As you will no doubt already know, there’s been a lot of talk in the last few days about a potential proof of the abc conjecture. I just gave up my last professional non-fiction writing gig last week, which means that I no longer have any obligation to explain to you what that is, or write even vaguely short sentences about it. but I still have the vestigial urge to find out, if only because of journalistic lure of an abstract mathematics page on Wikipedia being marked with the
This article documents a current event. Information may change rapidly as the event progresses.
macro.
The thing is, the new proof is authored by Shinichi Mochizuki, who has been out doing his own deep explorations of mathspace on his own for so long, that everyone in the profession of math is having to race through his previous research to sufficiently understand his argument. Still, everyone can sense, Higgs Boson-like that this may be a big deal. When the rumor first began to emerge, the majority of professional mathematicians (as opposed to you know, the usual Diophantine analysis hangers-on) observed that via a reputational chain-of-trust calibration, whereby they were saying “well this isn’t my area, and it’s not this guy’s area either, but he’s closer to it than me, and I respect what he says in areas clone to mine, and he says that it doesn’t look incoherent, and he wouldn’t say that without putting some of his reputation on the line, so I guess it might be legit. For now.”
I’m clearly about three links down the interpretative chain — I got the link about the abc conjecture from Hacker News, which was posted by somebody linking to a blog by one of these mathematicians saying that he couldn’t understand the proof, but golly. Dumbly, I immediately do want to understand the proof, even though the people who might be professionally qualified to understand this theory are themselves having to madly catapult themselves from newly-constructed research projects trebuchets to get near over the nearest conceptual ramparts.
I click on this link to mathoverflow, a Q&A site whose very existence I would not have conjectured until today. I mean, I don’t know molecular genetics, but sit me down with a copy of a Nature article and I can at least begin to get some dim silhouette of what’s going on. I can read something as “the noun verbs the other noun near this noun, prompting adverbal verbing over there in the bigger noun”, and at least begin to sketch out the correspondence.
I cannot even get a purchase on these explanations. This is mathematics, which mean that — to my mind at least — it is the study of the innate structure of correspondences themselves, which means I can’t even get a shape in my head.
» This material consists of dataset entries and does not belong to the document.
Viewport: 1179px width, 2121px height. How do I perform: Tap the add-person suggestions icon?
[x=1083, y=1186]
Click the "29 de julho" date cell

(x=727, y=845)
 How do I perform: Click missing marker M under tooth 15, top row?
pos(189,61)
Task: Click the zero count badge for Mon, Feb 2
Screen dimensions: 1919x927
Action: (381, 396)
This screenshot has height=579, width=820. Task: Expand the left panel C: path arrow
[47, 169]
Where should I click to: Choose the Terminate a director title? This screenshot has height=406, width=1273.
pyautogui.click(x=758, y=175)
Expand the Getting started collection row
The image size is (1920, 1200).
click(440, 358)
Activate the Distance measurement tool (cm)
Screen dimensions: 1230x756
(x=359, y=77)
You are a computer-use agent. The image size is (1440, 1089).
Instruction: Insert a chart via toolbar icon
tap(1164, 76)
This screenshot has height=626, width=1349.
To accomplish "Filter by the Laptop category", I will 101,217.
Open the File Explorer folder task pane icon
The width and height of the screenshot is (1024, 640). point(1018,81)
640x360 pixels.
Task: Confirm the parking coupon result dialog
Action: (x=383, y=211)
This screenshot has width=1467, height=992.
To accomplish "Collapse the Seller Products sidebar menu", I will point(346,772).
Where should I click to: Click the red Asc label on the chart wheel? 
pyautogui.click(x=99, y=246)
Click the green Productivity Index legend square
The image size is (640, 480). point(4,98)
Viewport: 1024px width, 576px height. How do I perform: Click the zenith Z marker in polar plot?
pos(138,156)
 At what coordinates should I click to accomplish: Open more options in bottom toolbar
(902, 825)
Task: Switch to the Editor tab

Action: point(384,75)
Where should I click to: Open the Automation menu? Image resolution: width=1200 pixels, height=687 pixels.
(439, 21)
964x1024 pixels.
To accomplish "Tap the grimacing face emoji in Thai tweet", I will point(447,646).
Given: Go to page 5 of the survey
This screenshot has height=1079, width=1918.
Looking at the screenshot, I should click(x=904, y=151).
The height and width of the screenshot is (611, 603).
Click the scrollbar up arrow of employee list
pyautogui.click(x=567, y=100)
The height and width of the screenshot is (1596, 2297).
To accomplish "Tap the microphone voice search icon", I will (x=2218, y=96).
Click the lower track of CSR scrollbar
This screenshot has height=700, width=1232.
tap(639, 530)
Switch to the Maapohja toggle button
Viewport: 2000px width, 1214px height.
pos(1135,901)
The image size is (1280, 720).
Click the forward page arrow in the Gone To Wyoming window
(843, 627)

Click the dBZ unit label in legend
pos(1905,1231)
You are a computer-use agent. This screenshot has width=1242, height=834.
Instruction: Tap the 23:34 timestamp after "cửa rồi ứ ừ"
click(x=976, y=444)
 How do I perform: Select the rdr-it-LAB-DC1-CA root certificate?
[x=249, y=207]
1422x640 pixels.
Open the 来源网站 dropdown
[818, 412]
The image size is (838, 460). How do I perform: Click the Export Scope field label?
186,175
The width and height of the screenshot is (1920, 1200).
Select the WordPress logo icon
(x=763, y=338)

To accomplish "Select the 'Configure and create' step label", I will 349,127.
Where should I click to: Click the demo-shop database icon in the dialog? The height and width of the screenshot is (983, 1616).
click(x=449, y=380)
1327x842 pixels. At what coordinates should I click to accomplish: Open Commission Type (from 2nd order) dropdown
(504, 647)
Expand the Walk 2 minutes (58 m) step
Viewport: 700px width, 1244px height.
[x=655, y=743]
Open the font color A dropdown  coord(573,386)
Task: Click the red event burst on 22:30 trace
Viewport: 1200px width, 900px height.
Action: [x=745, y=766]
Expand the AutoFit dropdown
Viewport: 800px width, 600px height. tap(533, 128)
I read sentences like “I believe the Frobenioid associated to a number field is something close to the finite \’etale covers of Spec(OF) (equipped with some log structure) together with metrized line bundles on them, although it’s probably more complicated”, and I’m thinking: I won’t even be able to cut-and-paste that. This is someone who knows his metrized line bundles, and they’re having to hand-wave.
Anyway, knowing it’s futile, I grab onto a word that seem relatively freight with meaning, but of which I have some dim recollection of. “Galois theory”. Okay, I’ve heard of Galois theory. Let’s call down Wikipedia on that, and see if it stirs any recollections and I can use it to hitch just a few inches higher up the chain.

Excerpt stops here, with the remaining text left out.